Open PylotLight opened 9 months ago
Thanks, this is a good request @PylotLight. I think the next support should come through the LocalAI TTS models.
What are your favorite options for alternative TTS?
So we obviously have a goal of supporting as much as possible with as little integration work as possible right?
How generic can we make it in terms of providing tts endpoint and getting back streamed audio?
From Discord
Note Azure has some decent TTS/SST free API options as well just as another option to add to the list: https://azure.microsoft.com/en-us/products/ai-services/text-to-speech
Just a +1 for this. If you do end up supporting localai, it's worth noting that the tts endpoint is openai api compatible, although there is an additional backend field that can be specified in order to change the tts system. It defaults to piper which is a fast tts system with basic quality. Although I'm not a developer so unfortunately can't help implement this, I would be happy to test/provide feedback if that is useful. Thanks for your work on this project, I've only recently discovered it and am impressed so far.

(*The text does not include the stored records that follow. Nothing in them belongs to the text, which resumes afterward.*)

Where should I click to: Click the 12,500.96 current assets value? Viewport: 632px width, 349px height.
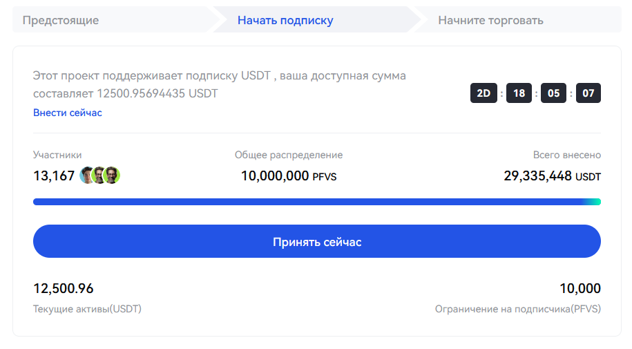coord(64,289)
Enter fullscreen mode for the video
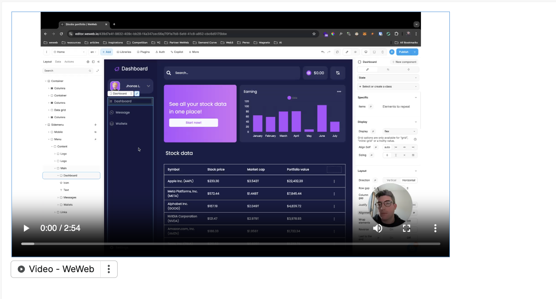The width and height of the screenshot is (556, 299). (x=406, y=228)
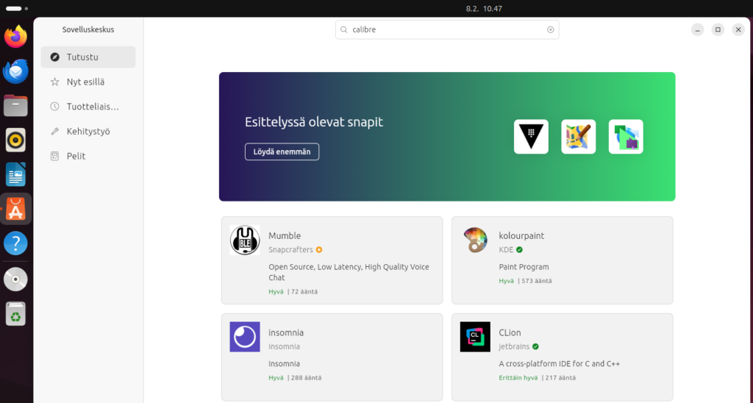
Task: Clear the calibre search text
Action: coord(550,30)
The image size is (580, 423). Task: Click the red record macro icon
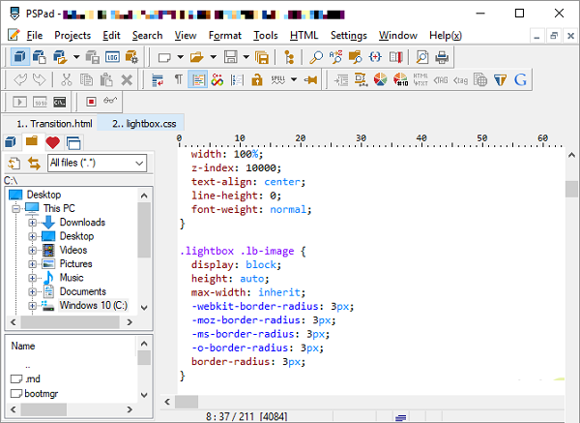(x=91, y=101)
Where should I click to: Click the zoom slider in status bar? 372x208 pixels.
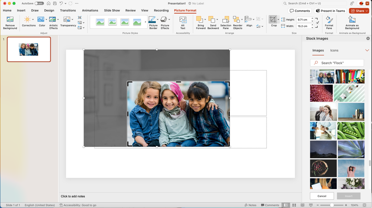point(332,205)
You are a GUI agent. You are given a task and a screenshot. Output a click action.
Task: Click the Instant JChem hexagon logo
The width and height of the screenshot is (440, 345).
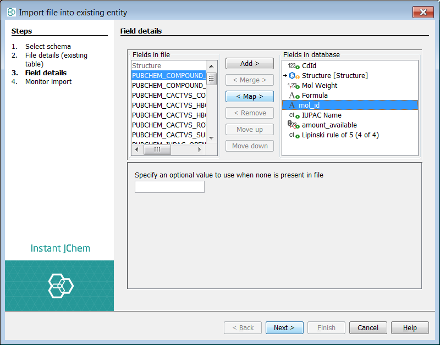[x=60, y=286]
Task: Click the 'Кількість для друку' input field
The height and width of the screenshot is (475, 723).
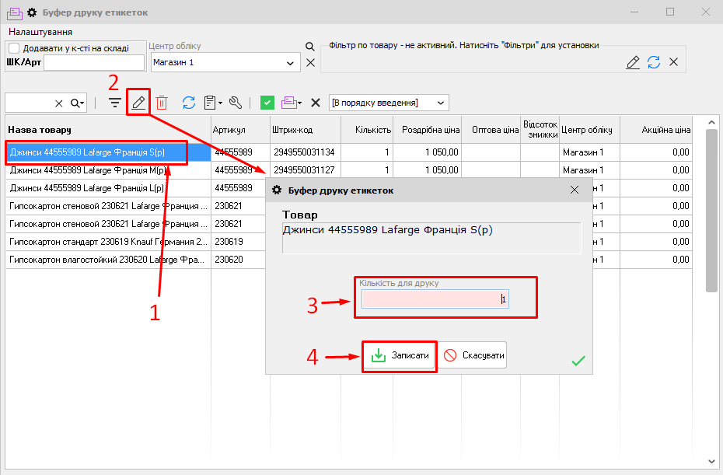Action: 435,299
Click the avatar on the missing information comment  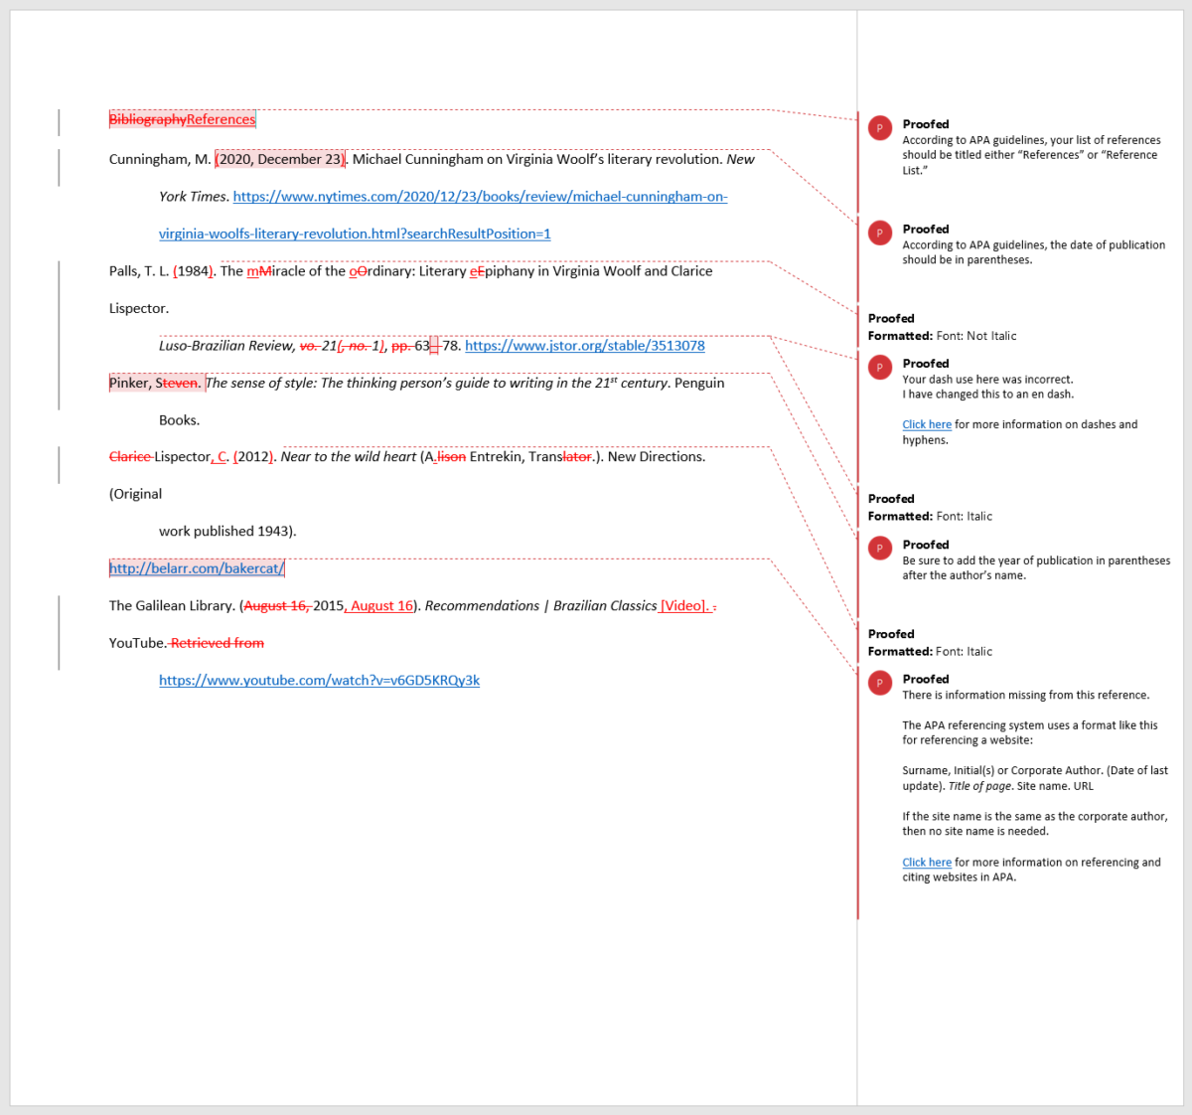click(x=879, y=683)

The only thing I'd want to note is that there are other options than localai, so while defs a good option to support, a custom openai compatible endpoint should be allowed as well. Tldr make a custom openai spec tts endpoint with custom url so any openai server can be consumed here.
I second Azure TTS. They have extensive language support, it's inexpensive and their TTS's quality is subpar only to 11labs.
I wanted to use this for conversations for language learning but 11labs still doesn't support thai... :/
Why Currently TTS support is hardcoded for Eleven labs only, instead of allowing a generic /TTS input which returns an audio file/stream which can be used and sourced from any other self-hosted or external provider. While this request is focused on a self hosted setup, this would work for non-local use as well.
Description In the voice settings menu, allow "custom" TTS endpoint where you would put e.g http://localhost/tts perhaps with a body/payload param settings which can be custom sent at runtime to the provider. Then consume the returned audio file and use as normal.
Requirements If you can, Please break-down the changes use cases, UX, technology, architecture, etc.